I went to the Danville mall the other day for a haircut (no, this is not like “On the way home I posted a letter” from the Moody Blues’ “Dear Diary,” which reminds me that diary keeping is almost a lost art).

On the way back out of the mall, I passed a store area which had some meaning for me a dozen years ago. It’s now a Sprint Store with about the same look of spotless, “chlorox clean” as that room in which the astronaut was eating his “gruel” in one of the last scenes of “2001 A Space Odyssey”(1968), just before he wound up as a giant fetus floating in space.

When I worked a few nights a week in that space, it was much more human; in fact, it was so human that it was in itself, a little “multi-cultural” museum.

The store was owned by a little Indian lady of small build, but business toughness. In much the same way as a person can be called streetwise, she could be called business-wise. But even if some customer gave her a hard time about a purchase (which was rare), she had the rare talent of being demonstrative without raising her voice.

What made that little store exotic was its “wares.” They ran the gamut: resin sculptures of John Wayne, Geronimo, Hillbillies, Samurai, Buddha, Christ, Shiva, The Dali Llama, wolves, Bengal tigers, Indian elephants in “parade” dress, grandpa and grandma “country” dolls, African sculptures from Ghana, essential oils, a variety of incenses, different scented varieties of “votive” candle wax (one deliciously maple scented block even looked “waffled” (but I knew better than to eat it), and a lot of what could be described as “knick-knacks” to be placed upon “what-nots.”

A little bit of science was represented in the form of lava lamps, “Newton’s cradle,” and electricity globes.

There were also practical things like iron bed frames and lamps, including that “Christmas Story” leg lamp. One gentleman kept coming in  every week to see whether or not his lamp had come; and he was overjoyed when picking it up! He seemed as “leg-lamp” centered as the late actor Darren McGavin’s character in “A Christmas Story”(1984); and I hoped his lamp didn’t have a fate similar to the lamp in the movie. I also remember Darren McGavin’s TV show “Riverboat” from my Old Concord Road days.

During the time that my son Jeremy and I worked there, the owner invited us to a Hindu festival in Hillsborough.Robed men served wonderful vegetarian Indian dishes; and this was actually the first time I had tasted Indian food! If that sounds’ strange, remember I was one of those “meat and potato” kids in Roselyn Misenheimer’s 1963 sixth-grade class at Granite Quarry School who had never before eaten pizza or Brussel sprouts until we studied Italy and Belgium and Mrs.
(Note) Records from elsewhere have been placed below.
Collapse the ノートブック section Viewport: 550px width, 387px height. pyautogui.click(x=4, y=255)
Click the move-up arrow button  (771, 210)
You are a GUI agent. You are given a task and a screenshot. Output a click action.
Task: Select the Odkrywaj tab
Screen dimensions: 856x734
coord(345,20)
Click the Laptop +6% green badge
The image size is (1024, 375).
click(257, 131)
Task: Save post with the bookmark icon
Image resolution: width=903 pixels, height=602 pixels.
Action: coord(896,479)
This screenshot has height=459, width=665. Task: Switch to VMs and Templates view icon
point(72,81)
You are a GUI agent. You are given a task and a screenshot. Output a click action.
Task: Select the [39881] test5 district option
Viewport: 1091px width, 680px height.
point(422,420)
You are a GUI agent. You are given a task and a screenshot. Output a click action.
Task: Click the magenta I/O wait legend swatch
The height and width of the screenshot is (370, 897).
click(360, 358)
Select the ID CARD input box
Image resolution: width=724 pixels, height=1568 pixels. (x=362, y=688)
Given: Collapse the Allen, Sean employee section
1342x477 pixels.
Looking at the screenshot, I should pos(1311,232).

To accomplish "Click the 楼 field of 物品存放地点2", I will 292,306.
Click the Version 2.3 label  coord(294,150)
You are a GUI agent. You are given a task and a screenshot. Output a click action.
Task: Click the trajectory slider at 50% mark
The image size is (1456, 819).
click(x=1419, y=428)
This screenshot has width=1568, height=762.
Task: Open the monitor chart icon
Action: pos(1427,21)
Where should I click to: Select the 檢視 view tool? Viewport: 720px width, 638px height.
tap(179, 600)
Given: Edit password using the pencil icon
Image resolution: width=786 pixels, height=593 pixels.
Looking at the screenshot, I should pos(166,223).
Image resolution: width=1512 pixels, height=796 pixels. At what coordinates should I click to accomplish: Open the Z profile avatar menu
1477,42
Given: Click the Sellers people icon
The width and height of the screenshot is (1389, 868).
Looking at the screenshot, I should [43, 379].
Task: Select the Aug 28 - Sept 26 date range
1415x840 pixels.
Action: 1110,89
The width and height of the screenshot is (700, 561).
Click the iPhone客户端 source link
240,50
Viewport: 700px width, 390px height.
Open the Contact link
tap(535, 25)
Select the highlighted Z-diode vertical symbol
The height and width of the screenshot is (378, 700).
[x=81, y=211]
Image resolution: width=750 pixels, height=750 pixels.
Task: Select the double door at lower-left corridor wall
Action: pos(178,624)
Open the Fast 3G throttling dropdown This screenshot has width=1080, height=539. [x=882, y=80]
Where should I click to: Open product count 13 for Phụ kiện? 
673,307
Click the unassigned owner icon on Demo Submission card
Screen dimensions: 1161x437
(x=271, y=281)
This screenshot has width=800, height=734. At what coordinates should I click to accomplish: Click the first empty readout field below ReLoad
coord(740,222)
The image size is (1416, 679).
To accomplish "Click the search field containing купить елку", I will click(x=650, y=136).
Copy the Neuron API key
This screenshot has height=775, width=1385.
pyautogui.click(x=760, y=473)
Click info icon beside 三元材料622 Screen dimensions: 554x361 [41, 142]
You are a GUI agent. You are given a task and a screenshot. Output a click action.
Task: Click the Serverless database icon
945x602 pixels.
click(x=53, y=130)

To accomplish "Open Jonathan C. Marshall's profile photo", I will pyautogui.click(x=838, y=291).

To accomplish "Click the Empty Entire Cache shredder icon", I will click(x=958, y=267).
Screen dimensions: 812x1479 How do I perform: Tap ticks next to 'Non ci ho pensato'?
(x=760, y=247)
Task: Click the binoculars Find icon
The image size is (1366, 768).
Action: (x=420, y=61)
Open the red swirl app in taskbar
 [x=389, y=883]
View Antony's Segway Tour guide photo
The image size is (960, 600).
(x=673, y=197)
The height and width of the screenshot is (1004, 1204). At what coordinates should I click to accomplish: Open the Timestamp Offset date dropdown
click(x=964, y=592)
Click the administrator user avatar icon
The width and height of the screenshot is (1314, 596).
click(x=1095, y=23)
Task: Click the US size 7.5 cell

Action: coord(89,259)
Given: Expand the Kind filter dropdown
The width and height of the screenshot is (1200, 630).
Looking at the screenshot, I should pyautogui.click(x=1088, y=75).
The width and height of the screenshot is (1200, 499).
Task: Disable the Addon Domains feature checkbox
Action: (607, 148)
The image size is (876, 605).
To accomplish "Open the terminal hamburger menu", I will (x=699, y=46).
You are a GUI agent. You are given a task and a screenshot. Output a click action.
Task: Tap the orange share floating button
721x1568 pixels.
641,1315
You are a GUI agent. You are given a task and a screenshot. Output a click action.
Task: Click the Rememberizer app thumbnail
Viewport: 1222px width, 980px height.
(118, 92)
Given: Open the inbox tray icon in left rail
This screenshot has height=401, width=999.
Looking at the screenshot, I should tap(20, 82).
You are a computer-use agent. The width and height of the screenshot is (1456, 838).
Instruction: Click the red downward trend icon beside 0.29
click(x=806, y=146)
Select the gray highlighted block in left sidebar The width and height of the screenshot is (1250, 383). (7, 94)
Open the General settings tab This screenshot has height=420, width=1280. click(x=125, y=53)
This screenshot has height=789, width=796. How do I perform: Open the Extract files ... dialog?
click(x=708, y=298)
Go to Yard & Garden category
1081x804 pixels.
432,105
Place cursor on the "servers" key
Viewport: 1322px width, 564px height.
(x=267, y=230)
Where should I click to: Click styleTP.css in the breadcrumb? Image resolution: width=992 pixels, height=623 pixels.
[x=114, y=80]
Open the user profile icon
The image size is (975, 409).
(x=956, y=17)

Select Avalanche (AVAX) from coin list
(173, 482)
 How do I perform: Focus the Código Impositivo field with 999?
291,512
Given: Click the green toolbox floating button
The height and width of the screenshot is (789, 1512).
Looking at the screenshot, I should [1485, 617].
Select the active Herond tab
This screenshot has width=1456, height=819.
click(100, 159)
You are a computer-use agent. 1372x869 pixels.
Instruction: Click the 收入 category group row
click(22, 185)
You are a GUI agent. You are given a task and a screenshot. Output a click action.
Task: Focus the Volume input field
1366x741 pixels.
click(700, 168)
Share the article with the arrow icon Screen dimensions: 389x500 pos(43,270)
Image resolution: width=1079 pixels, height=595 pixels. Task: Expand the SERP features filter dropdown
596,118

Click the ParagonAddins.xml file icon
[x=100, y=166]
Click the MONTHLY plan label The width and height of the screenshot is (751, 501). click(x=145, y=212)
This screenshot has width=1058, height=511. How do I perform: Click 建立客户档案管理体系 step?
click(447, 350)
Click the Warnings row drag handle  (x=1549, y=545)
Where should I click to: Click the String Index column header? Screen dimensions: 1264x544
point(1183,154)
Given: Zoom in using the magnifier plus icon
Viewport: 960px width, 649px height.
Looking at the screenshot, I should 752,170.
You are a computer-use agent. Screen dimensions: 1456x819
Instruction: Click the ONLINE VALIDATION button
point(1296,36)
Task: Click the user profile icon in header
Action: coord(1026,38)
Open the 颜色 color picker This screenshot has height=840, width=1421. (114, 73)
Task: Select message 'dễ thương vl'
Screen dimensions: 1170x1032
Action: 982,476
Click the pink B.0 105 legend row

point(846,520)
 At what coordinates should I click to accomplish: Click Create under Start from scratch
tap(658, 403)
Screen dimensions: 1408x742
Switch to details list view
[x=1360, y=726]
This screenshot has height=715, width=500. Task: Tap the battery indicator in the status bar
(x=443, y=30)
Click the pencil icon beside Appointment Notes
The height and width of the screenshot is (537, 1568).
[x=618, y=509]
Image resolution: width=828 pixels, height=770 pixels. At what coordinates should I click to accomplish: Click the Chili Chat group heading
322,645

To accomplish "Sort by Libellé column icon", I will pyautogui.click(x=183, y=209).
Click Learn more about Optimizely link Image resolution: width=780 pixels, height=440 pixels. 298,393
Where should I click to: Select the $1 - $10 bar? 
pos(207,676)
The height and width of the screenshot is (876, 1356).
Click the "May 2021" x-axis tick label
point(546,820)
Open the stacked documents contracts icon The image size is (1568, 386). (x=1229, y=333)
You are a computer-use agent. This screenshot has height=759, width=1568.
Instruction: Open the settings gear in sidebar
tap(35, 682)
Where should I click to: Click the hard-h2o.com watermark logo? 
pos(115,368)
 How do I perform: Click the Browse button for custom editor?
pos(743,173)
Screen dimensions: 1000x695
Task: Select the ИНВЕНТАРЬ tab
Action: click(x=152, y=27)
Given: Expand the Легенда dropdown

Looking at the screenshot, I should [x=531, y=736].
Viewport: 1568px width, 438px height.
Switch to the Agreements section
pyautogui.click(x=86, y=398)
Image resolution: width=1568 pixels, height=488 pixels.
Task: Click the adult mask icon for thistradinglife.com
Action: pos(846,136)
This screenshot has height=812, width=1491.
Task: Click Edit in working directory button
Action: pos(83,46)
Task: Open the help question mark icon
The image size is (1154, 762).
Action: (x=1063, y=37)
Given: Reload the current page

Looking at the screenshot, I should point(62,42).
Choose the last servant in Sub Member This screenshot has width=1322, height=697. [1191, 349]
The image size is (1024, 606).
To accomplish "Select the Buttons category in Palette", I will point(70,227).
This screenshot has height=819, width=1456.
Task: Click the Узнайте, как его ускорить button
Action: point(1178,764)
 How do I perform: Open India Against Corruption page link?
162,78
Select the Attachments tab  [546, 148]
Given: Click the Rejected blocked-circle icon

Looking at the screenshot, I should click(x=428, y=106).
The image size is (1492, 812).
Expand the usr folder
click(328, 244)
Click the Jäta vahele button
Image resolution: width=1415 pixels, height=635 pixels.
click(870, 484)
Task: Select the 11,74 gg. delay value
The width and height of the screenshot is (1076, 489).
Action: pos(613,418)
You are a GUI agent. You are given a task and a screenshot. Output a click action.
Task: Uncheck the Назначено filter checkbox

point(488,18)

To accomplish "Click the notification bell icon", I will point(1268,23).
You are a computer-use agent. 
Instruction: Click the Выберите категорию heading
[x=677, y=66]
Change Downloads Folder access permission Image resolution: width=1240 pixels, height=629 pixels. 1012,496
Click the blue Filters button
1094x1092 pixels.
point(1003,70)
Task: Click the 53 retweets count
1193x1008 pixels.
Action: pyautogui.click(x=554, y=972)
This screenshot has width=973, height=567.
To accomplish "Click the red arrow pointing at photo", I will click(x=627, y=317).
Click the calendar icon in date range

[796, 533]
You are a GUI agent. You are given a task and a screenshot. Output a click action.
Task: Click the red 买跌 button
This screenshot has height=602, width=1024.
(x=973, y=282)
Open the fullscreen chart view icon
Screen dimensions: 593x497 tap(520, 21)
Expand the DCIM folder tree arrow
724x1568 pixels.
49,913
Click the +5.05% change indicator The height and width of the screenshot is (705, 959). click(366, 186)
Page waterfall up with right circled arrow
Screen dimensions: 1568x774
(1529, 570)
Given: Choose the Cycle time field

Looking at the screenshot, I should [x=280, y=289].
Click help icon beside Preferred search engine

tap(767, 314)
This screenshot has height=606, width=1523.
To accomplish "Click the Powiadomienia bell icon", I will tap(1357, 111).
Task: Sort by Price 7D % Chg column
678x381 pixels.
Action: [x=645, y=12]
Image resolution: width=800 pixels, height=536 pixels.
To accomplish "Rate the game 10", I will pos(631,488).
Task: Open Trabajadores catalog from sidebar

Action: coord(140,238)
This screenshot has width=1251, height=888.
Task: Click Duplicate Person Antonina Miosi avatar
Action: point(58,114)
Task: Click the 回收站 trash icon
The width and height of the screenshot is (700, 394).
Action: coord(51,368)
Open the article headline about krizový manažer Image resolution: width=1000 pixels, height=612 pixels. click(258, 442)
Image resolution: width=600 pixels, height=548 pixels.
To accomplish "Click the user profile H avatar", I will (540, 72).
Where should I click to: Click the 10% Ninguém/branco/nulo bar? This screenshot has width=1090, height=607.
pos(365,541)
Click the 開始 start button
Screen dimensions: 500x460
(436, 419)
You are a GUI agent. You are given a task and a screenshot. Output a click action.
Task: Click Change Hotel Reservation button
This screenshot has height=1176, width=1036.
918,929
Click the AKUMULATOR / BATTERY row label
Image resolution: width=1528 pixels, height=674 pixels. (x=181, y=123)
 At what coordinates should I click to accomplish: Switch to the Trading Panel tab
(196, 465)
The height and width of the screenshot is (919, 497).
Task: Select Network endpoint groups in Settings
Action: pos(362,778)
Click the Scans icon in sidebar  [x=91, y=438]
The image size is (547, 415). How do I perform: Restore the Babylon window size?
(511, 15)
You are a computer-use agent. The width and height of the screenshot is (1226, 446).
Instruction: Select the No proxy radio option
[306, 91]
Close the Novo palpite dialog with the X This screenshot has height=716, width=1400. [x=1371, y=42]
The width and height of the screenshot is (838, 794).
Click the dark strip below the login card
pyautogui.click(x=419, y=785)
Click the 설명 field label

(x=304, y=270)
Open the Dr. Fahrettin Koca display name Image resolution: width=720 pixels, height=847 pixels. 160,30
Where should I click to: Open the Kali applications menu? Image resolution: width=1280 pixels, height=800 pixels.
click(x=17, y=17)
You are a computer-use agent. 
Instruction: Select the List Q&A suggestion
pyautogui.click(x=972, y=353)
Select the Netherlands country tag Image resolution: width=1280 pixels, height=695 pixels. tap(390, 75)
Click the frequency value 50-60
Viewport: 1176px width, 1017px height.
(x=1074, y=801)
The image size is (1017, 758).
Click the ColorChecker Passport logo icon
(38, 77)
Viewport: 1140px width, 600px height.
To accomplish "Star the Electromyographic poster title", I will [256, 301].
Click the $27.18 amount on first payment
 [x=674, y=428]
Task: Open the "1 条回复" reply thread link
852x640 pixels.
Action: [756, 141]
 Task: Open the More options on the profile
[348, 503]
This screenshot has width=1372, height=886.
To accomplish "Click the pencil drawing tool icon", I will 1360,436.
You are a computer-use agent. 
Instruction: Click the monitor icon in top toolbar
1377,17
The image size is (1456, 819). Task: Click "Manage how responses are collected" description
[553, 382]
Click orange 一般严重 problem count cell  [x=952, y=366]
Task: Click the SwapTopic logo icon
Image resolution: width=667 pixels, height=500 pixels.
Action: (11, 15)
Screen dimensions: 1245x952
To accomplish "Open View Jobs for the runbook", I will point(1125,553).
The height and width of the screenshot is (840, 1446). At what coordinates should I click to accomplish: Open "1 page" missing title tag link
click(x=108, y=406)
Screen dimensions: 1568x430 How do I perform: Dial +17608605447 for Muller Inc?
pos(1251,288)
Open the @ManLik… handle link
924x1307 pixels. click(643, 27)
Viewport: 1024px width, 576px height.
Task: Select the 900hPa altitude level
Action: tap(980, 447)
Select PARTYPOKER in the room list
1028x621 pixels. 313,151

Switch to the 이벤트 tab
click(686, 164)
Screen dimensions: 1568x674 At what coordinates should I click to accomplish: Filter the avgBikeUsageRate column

Misenheimer prepared those foods for us.

Everyone was gradually making his way up to the temple to share in a blessing; and the scene of Hindu Temple and worshipers reminded me of that part in Bizet’s Opera “Pearl Fishers” where the Goddess’s appearance before the adoring crowd is described in song.

We had interesting shopping guests there, including one man who made medieval weapons and chain mail ( in great demand at “medieval faires”). A pen-and-ink artist always brought his wheelchair-bound wife. When I saw him some years ago, he told me, with a lost look in his eyes, that she had passed away.

The store carried body jewelry; and one man’s earlobe hole was so big, I could see the mall store across the way “framed” by his lobe. Another man’s large, “swine-esque” nose ring made me wonder if he were “easily led.”

Upon reaching my car I thought back to how the “humanness” of that store space had been replaced by “soul-less” technology. To borrow Star Trek terminology, the place now looked almost so sterile that no self-respecting “carbon-based unit” would be caught dead there!